Plus encore, l’article R2123-5 du même code prévoit que :

« Lorsque l’acheteur prévoit une négociation, il peut attribuer le marché sur la base des offres initiales sans négociation, à condition d’avoir indiqué qu’il se réserve cette possibilité dans les documents de la consultation ».

Au titre de la transparence des procédures, la jurisprudence a été amenée à préciser le fait que le pouvoir adjudicateur a l’obligation de préciser expressément dans les documents de la consultation s’il entend ou non faire usage de la négociation, la négociation constituant, selon les termes des juges du Tribunal administratif de Marseille, « l’une des caractéristiques principales de la procédure » [1].

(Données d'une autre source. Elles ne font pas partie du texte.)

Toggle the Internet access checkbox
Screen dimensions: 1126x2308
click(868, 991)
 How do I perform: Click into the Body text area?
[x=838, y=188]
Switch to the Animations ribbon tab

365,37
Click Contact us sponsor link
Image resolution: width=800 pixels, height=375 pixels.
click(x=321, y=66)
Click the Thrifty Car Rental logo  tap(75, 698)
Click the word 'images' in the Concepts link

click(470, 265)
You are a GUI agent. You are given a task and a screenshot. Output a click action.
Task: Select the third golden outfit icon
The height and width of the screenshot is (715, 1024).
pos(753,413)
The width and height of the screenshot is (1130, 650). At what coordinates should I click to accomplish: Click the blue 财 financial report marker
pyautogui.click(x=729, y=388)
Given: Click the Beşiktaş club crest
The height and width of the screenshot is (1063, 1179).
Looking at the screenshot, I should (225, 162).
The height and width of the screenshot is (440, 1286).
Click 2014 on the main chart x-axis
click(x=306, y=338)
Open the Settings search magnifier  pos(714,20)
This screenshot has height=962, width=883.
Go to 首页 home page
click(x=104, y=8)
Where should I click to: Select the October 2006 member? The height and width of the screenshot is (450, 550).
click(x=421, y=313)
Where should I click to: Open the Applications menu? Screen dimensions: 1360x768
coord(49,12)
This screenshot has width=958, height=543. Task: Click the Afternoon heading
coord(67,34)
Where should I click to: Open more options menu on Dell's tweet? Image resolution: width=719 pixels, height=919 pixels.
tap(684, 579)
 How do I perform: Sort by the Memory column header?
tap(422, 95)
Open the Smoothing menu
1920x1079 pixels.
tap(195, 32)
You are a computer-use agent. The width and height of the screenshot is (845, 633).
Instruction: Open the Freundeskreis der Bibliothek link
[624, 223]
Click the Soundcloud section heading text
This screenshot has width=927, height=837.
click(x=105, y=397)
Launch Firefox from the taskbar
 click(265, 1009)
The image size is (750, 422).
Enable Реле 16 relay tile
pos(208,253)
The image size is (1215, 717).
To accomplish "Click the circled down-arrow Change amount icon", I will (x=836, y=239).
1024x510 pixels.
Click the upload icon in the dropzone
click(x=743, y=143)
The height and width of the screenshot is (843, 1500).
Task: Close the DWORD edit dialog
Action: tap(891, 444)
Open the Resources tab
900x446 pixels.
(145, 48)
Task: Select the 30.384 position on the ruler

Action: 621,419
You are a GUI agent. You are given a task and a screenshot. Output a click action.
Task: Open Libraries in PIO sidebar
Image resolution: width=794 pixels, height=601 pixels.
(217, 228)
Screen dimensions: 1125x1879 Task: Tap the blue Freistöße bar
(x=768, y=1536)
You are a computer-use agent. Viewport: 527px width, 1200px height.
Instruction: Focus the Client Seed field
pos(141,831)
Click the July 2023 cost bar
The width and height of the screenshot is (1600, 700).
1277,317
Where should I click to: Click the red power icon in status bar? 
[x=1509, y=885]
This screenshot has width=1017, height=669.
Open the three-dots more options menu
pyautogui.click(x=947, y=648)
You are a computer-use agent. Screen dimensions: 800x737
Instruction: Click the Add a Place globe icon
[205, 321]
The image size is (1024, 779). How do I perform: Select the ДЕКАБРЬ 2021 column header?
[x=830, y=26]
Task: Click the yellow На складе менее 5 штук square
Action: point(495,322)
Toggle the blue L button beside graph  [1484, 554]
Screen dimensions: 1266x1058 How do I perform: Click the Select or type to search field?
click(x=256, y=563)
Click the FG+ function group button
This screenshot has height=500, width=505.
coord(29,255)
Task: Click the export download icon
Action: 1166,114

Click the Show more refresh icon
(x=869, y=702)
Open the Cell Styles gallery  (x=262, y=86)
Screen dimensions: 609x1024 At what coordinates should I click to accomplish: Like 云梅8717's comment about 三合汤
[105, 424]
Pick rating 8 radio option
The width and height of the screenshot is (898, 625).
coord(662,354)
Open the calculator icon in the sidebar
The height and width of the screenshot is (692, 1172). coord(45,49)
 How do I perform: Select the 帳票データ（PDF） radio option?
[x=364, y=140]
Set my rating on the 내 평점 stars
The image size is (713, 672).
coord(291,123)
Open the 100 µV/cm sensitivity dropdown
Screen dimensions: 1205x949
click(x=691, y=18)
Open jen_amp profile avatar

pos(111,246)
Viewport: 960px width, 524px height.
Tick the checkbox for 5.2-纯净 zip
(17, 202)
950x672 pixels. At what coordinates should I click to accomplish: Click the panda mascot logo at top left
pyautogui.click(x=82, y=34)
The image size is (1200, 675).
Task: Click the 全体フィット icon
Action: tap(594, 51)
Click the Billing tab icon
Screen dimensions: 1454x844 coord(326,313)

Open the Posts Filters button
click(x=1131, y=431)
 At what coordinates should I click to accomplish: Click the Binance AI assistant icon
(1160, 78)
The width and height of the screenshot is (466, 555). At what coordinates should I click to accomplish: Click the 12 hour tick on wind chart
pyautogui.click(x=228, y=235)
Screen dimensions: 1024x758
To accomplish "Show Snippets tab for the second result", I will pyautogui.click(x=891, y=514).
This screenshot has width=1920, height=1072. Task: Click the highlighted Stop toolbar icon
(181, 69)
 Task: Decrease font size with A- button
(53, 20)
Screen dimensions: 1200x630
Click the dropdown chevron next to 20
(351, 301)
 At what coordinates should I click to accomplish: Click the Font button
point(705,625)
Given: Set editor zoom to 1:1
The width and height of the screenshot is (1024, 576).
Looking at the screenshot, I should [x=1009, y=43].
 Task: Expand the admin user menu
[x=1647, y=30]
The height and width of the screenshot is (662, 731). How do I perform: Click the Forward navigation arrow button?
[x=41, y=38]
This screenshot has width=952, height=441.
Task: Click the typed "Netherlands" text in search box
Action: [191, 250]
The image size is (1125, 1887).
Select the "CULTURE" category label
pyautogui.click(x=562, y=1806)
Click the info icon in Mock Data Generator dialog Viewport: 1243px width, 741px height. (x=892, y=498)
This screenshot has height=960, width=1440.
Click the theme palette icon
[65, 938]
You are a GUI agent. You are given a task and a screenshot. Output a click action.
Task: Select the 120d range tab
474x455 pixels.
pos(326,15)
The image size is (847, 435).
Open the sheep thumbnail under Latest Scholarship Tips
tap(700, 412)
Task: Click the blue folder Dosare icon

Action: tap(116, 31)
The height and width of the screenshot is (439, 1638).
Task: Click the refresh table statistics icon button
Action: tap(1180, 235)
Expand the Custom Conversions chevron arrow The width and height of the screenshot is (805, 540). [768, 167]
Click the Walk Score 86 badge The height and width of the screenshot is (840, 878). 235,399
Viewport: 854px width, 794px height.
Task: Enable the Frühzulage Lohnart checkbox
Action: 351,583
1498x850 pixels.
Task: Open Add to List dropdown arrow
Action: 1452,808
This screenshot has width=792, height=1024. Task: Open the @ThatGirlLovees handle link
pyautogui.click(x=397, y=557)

Aux termes de cette dernière ordonnance, le Juge des référés a jugé que :

« […] le manquement qu’il invoque, lequel porte bien sur les exigences qui pèsent sur le pouvoir adjudicateur zen matière de publicité et de mise en concurrence, eu égard, d’abord, au fait que l’information donnée aux candidats quant à l’organisation ou non d’une négociation est de nature à influer sur le contenu de leur offre […] » [2]

Le Conseil d’État a fait application de ces textes et considère ainsi que :

« 7. Considérant que si le pouvoir adjudicateur a décidé de faire usage de sa faculté de négocier dans le cadre d’une procédure adaptée, il doit en informer les candidats dès le lancement de la procédure et ne peut alors renoncer à négocier en cours de procédure (…) » [3].

Ainsi, dès lors que le pouvoir adjudicateur prévoit expressément l’organisation d’une phase de négociation dans le cadre d’une procédure adaptée, il est tenu par cet engagement.

Autrement dit, la jurisprudence distingue les termes de « se réserver le droit de » et « prévoir de ».

Dans le premier cas, le pouvoir adjudicateur peut décider d’y recourir ou non, mais dans le second il a informé les candidats de ce recours et doit dès lors respecter la procédure annoncée.

D’autant que ce manquement pourrait nécessairement léser les candidats, notamment lorsque la différence entre les notes attribuée est infime.

Une phase de négociation permettrait ainsi à la candidate arrivée en deuxième position d’adapter son offre aux attentes du pouvoir adjudicateur et ainsi passer en première position à l’issue de cette phase.

Il n’est pas rare que les entreprises candidates misent beaucoup sur cette phase de négociation, laquelle permet de mieux comprendre les attentes du pouvoir adjudicateur.

En d’autres termes, l’information donnée par le pouvoir adjudicateur dans les documents de la consultation, à propos de l’existence ou non d’une négociation, revêt une importance dans l’élaboration des offres, au regard du principe de transparence et d’égalité de traitement entre les candidats.

Sarah Bouët, Avocat, Barreau de Bordeaux [->sbouet.avocat@gmail.com]

[1TA Lille 5 avril 2011, Préfet du Nord, n°1003008 ; TA Marseille, 20 octobre 2011, M. Budel, n°1106246.

[2TA Marseille, 20 octobre 2011, M. Budel, n°1106246.

[3Conseil d’État, 7ème / 2ème SSR, 18/09/2015, 380821.